Hal ini serupa dengan reaksi seseorang ketika mendapat kritikan atau tidak mendapatkan sesuatu yang diinginkan. Apakah kamu pernah merasa marah saat dikritik oleh orang lain? Jika pernah, itu adalah bentuk coping mechanism yang juga bisa muncul saat seseorang menghadapi tekanan. Sama halnya dengan orang yang marah saat ditagih utang. Secara tidak sadar, mereka merespon dengan kemarahan sebagai cara untuk mengalihkan rasa malu dan ketakutan mereka.

Baca Juga: Nagih Hutang kok Kayak Pengemis?

Majalah TebuirengIklan Tebuireng Online

Faktor lain yang dapat memengaruhi adalah sulitnya mengendalikan emosi di bawah tekanan.
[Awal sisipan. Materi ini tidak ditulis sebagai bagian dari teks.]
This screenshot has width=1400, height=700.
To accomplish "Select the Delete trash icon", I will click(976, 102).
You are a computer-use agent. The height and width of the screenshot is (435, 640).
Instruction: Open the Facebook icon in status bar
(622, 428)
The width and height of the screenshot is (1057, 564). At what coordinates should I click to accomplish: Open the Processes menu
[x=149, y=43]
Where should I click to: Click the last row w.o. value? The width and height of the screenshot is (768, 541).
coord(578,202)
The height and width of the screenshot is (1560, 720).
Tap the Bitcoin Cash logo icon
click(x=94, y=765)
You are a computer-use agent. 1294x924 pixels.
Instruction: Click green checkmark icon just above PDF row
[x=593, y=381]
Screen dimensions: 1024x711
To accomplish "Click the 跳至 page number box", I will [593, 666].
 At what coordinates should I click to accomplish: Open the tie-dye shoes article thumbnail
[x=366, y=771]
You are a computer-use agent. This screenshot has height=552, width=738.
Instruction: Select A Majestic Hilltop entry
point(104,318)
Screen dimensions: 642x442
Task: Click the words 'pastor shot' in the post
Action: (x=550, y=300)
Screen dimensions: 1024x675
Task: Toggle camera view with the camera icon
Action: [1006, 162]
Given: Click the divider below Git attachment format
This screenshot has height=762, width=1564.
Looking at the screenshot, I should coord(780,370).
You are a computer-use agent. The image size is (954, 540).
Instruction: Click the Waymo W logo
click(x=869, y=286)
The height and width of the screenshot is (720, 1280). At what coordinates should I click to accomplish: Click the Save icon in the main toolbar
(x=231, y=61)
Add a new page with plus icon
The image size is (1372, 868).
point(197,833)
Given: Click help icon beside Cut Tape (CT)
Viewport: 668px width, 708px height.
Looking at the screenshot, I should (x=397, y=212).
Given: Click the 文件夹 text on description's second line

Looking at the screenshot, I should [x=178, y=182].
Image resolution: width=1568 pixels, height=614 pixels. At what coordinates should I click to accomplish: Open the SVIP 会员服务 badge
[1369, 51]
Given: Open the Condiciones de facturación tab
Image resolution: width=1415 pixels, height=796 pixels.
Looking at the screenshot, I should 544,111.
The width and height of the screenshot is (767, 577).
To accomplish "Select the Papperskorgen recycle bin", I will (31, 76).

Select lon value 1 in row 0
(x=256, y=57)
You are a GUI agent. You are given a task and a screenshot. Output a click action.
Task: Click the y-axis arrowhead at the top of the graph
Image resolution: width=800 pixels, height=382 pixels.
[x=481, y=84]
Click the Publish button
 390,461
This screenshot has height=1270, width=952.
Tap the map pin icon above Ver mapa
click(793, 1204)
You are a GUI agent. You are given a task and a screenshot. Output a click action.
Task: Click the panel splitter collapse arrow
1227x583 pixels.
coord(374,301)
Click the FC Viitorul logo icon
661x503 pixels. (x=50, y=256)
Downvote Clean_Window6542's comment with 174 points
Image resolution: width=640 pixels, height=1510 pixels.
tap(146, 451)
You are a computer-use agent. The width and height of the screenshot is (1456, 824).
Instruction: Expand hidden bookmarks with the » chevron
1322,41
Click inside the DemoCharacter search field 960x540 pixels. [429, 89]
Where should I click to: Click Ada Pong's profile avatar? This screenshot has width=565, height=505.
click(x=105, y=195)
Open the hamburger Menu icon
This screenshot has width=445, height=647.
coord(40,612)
Seseorang yang belum bisa mengontrol emosinya ketika berada dalam situasi sulit akan cenderung meledak-ledak. Ini terjadi karena mereka menyalurkan segala emosinya tanpa memperhatikan orang lain. Selain itu, faktor ekonomi juga turut berperan. Jika pengutang belum memiliki cukup uang untuk membayar, mereka akan terus-menerus memberikan alasan, yang akhirnya membuat si penagih merasa kesal. Semua ini bisa menjadi pemicu konflik.

Akibatnya, tidak jarang terjadi pertengkaran, kericuhan, bahkan pemutusan hubungan persaudaraan atau pertemanan. Kasus yang lebih parah pun bisa terjadi, seperti pembunuhan yang disebabkan oleh utang yang sulit dilunasi. Agar hal ini tidak terjadi, penting untuk menjaga hubungan baik dengan orang-orang terdekat. Lalu, bagaimana sikap kita saat menghadapi kondisi seperti ini agar tidak terjadi pertengkaran?

Sikap setiap orang terhadap utang bisa berbeda-beda, namun itu sangat bergantung pada cara mereka menghadapi dan merespons saat ditagih utang. Sering kali, penagih utang mungkin tanpa sadar merendahkan pengutang, namun kita harus tetap menjaga pengendalian diri. Dalam situasi ini, pengendalian diri sangatlah penting. Orang yang bisa mengendalikan diri akan tetap tenang dan berusaha secepat mungkin untuk melunasi utangnya. Komunikasi yang baik juga sangat diperlukan agar tidak terjadi salah paham antara kedua belah pihak.

Sebaliknya, bagi penagih utang, penting untuk mengerti keadaan orang yang berutang. Jangan menagih sebelum waktu yang disepakati untuk pelunasan utang. Saat menagih, usahakan untuk bersikap lembut dan pemaaf. Hindari membicarakan utang orang lain, agar kita tidak merusak citra mereka di mata orang lain. Intinya, saling mengerti, menjaga perasaan, serta berkomunikasi dengan baik adalah kunci untuk menghindari konflik yang tidak diinginkan.